▶ **What to do**
Each entry, as given, must be output unchanged.

Stored data:

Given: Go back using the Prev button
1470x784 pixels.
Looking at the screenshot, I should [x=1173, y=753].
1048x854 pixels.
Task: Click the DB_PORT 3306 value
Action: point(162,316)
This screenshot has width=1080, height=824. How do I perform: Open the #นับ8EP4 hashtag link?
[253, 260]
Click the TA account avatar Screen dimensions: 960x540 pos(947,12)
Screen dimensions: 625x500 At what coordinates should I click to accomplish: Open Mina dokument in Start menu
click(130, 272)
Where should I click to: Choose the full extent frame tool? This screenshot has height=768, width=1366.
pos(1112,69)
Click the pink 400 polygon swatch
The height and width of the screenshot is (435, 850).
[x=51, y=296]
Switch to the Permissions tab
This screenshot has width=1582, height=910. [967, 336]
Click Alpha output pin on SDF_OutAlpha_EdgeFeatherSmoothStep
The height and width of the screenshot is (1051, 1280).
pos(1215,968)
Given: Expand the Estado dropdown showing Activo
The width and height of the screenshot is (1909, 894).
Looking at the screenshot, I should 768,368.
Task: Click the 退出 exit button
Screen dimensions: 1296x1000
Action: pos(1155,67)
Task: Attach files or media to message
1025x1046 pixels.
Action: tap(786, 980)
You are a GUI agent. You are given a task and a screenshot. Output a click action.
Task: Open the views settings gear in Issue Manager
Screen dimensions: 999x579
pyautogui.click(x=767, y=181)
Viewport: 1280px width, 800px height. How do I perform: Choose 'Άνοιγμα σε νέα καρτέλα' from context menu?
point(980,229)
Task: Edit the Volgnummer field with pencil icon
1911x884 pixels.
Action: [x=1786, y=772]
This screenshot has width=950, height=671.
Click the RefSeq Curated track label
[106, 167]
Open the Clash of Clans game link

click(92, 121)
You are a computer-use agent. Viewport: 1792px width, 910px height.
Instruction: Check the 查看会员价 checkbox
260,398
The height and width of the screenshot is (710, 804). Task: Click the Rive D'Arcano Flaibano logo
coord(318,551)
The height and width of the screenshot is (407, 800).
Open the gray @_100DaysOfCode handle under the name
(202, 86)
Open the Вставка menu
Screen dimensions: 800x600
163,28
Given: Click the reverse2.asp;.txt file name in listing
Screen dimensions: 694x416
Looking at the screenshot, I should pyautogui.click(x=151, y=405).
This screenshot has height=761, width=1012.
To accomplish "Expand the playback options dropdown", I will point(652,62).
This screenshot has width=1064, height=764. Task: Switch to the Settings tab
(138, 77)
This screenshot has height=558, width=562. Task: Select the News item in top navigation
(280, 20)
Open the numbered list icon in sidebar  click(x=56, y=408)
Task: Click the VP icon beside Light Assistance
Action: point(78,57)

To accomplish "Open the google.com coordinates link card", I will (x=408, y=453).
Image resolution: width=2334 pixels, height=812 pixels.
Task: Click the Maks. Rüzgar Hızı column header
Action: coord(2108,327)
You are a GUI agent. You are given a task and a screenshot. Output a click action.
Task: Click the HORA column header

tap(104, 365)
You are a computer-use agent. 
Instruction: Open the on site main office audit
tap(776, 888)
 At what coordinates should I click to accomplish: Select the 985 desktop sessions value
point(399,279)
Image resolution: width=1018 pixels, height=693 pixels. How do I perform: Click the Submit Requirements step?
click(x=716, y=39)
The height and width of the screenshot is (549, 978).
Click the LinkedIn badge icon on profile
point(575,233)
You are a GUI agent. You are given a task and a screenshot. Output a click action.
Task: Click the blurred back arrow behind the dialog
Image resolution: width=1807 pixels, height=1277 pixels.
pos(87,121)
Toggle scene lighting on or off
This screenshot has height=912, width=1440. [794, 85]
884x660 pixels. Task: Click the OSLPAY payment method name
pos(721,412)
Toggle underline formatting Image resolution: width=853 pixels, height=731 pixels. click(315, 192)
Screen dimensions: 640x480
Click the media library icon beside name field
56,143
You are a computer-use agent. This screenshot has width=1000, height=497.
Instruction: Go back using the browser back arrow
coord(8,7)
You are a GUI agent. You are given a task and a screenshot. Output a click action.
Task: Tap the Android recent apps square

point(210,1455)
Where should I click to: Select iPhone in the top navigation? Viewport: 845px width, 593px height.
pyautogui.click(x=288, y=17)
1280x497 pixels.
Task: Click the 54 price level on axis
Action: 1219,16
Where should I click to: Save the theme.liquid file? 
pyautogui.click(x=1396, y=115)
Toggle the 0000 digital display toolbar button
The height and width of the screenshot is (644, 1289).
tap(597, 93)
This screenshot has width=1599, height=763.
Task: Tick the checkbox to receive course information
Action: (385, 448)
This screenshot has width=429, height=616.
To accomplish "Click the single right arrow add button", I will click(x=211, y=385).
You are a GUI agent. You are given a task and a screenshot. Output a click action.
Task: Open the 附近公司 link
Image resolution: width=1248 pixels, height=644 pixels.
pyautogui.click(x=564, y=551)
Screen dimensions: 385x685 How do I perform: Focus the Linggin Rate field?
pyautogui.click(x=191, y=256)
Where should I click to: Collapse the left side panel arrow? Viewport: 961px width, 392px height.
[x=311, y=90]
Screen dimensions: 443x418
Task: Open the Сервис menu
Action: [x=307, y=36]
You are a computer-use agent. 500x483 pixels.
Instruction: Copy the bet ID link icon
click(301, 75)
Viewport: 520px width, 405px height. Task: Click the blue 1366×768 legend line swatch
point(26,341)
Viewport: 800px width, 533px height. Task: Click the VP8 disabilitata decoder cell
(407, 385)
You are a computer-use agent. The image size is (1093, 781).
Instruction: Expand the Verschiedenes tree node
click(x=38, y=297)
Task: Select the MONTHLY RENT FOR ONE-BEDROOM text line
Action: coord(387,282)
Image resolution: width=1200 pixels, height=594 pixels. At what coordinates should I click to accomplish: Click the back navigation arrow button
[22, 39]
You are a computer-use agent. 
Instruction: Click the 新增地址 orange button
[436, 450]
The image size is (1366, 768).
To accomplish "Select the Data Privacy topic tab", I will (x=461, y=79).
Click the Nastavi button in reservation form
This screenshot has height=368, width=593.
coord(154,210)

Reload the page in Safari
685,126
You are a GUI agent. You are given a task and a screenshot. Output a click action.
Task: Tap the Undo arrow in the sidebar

▶ **Worked solution**
Given: Go back using the Prev button
1470x784 pixels.
Looking at the screenshot, I should [x=1173, y=753].
1048x854 pixels.
Task: Click the DB_PORT 3306 value
Action: point(162,316)
This screenshot has width=1080, height=824. How do I perform: Open the #นับ8EP4 hashtag link?
[253, 260]
Click the TA account avatar Screen dimensions: 960x540 pos(947,12)
Screen dimensions: 625x500 At what coordinates should I click to accomplish: Open Mina dokument in Start menu
click(130, 272)
Where should I click to: Choose the full extent frame tool? This screenshot has height=768, width=1366.
pos(1112,69)
Click the pink 400 polygon swatch
The height and width of the screenshot is (435, 850).
[x=51, y=296]
Switch to the Permissions tab
This screenshot has width=1582, height=910. [967, 336]
Click Alpha output pin on SDF_OutAlpha_EdgeFeatherSmoothStep
The height and width of the screenshot is (1051, 1280).
pos(1215,968)
Given: Expand the Estado dropdown showing Activo
The width and height of the screenshot is (1909, 894).
Looking at the screenshot, I should 768,368.
Task: Click the 退出 exit button
Screen dimensions: 1296x1000
Action: pos(1155,67)
Task: Attach files or media to message
1025x1046 pixels.
Action: tap(786, 980)
You are a GUI agent. You are given a task and a screenshot. Output a click action.
Task: Open the views settings gear in Issue Manager
Screen dimensions: 999x579
pyautogui.click(x=767, y=181)
Viewport: 1280px width, 800px height. How do I perform: Choose 'Άνοιγμα σε νέα καρτέλα' from context menu?
point(980,229)
Task: Edit the Volgnummer field with pencil icon
1911x884 pixels.
Action: [x=1786, y=772]
This screenshot has width=950, height=671.
Click the RefSeq Curated track label
[106, 167]
Open the Clash of Clans game link

click(92, 121)
You are a computer-use agent. Viewport: 1792px width, 910px height.
Instruction: Check the 查看会员价 checkbox
260,398
The height and width of the screenshot is (710, 804). Task: Click the Rive D'Arcano Flaibano logo
coord(318,551)
The height and width of the screenshot is (407, 800).
Open the gray @_100DaysOfCode handle under the name
(202, 86)
Open the Вставка menu
Screen dimensions: 800x600
163,28
Given: Click the reverse2.asp;.txt file name in listing
Screen dimensions: 694x416
Looking at the screenshot, I should pyautogui.click(x=151, y=405).
This screenshot has height=761, width=1012.
To accomplish "Expand the playback options dropdown", I will point(652,62).
This screenshot has width=1064, height=764. Task: Switch to the Settings tab
(138, 77)
This screenshot has height=558, width=562. Task: Select the News item in top navigation
(280, 20)
Open the numbered list icon in sidebar  click(x=56, y=408)
Task: Click the VP icon beside Light Assistance
Action: point(78,57)

To accomplish "Open the google.com coordinates link card", I will (x=408, y=453).
Image resolution: width=2334 pixels, height=812 pixels.
Task: Click the Maks. Rüzgar Hızı column header
Action: coord(2108,327)
You are a GUI agent. You are given a task and a screenshot. Output a click action.
Task: Click the HORA column header

tap(104, 365)
You are a computer-use agent. 
Instruction: Open the on site main office audit
tap(776, 888)
 At what coordinates should I click to accomplish: Select the 985 desktop sessions value
point(399,279)
Image resolution: width=1018 pixels, height=693 pixels. How do I perform: Click the Submit Requirements step?
click(x=716, y=39)
The height and width of the screenshot is (549, 978).
Click the LinkedIn badge icon on profile
point(575,233)
You are a GUI agent. You are given a task and a screenshot. Output a click action.
Task: Click the blurred back arrow behind the dialog
Image resolution: width=1807 pixels, height=1277 pixels.
pos(87,121)
Toggle scene lighting on or off
This screenshot has height=912, width=1440. [794, 85]
884x660 pixels. Task: Click the OSLPAY payment method name
pos(721,412)
Toggle underline formatting Image resolution: width=853 pixels, height=731 pixels. click(315, 192)
Screen dimensions: 640x480
Click the media library icon beside name field
56,143
You are a computer-use agent. This screenshot has width=1000, height=497.
Instruction: Go back using the browser back arrow
coord(8,7)
You are a GUI agent. You are given a task and a screenshot. Output a click action.
Task: Tap the Android recent apps square

point(210,1455)
Where should I click to: Select iPhone in the top navigation? Viewport: 845px width, 593px height.
pyautogui.click(x=288, y=17)
1280x497 pixels.
Task: Click the 54 price level on axis
Action: 1219,16
Where should I click to: Save the theme.liquid file? 
pyautogui.click(x=1396, y=115)
Toggle the 0000 digital display toolbar button
The height and width of the screenshot is (644, 1289).
tap(597, 93)
This screenshot has width=1599, height=763.
Task: Tick the checkbox to receive course information
Action: (385, 448)
This screenshot has width=429, height=616.
To accomplish "Click the single right arrow add button", I will click(x=211, y=385).
You are a GUI agent. You are given a task and a screenshot. Output a click action.
Task: Open the 附近公司 link
Image resolution: width=1248 pixels, height=644 pixels.
pyautogui.click(x=564, y=551)
Screen dimensions: 385x685 How do I perform: Focus the Linggin Rate field?
pyautogui.click(x=191, y=256)
Where should I click to: Collapse the left side panel arrow? Viewport: 961px width, 392px height.
[x=311, y=90]
Screen dimensions: 443x418
Task: Open the Сервис menu
Action: [x=307, y=36]
You are a computer-use agent. 500x483 pixels.
Instruction: Copy the bet ID link icon
click(301, 75)
Viewport: 520px width, 405px height. Task: Click the blue 1366×768 legend line swatch
point(26,341)
Viewport: 800px width, 533px height. Task: Click the VP8 disabilitata decoder cell
(407, 385)
You are a computer-use agent. The image size is (1093, 781).
Instruction: Expand the Verschiedenes tree node
click(x=38, y=297)
Task: Select the MONTHLY RENT FOR ONE-BEDROOM text line
Action: coord(387,282)
Image resolution: width=1200 pixels, height=594 pixels. At what coordinates should I click to accomplish: Click the back navigation arrow button
[22, 39]
You are a computer-use agent. 
Instruction: Click the 新增地址 orange button
[436, 450]
The image size is (1366, 768).
To accomplish "Select the Data Privacy topic tab", I will (x=461, y=79).
Click the Nastavi button in reservation form
This screenshot has height=368, width=593.
coord(154,210)

Reload the page in Safari
685,126
You are a GUI agent. You are given a task and a screenshot. Output a click action.
Task: Tap the Undo arrow in the sidebar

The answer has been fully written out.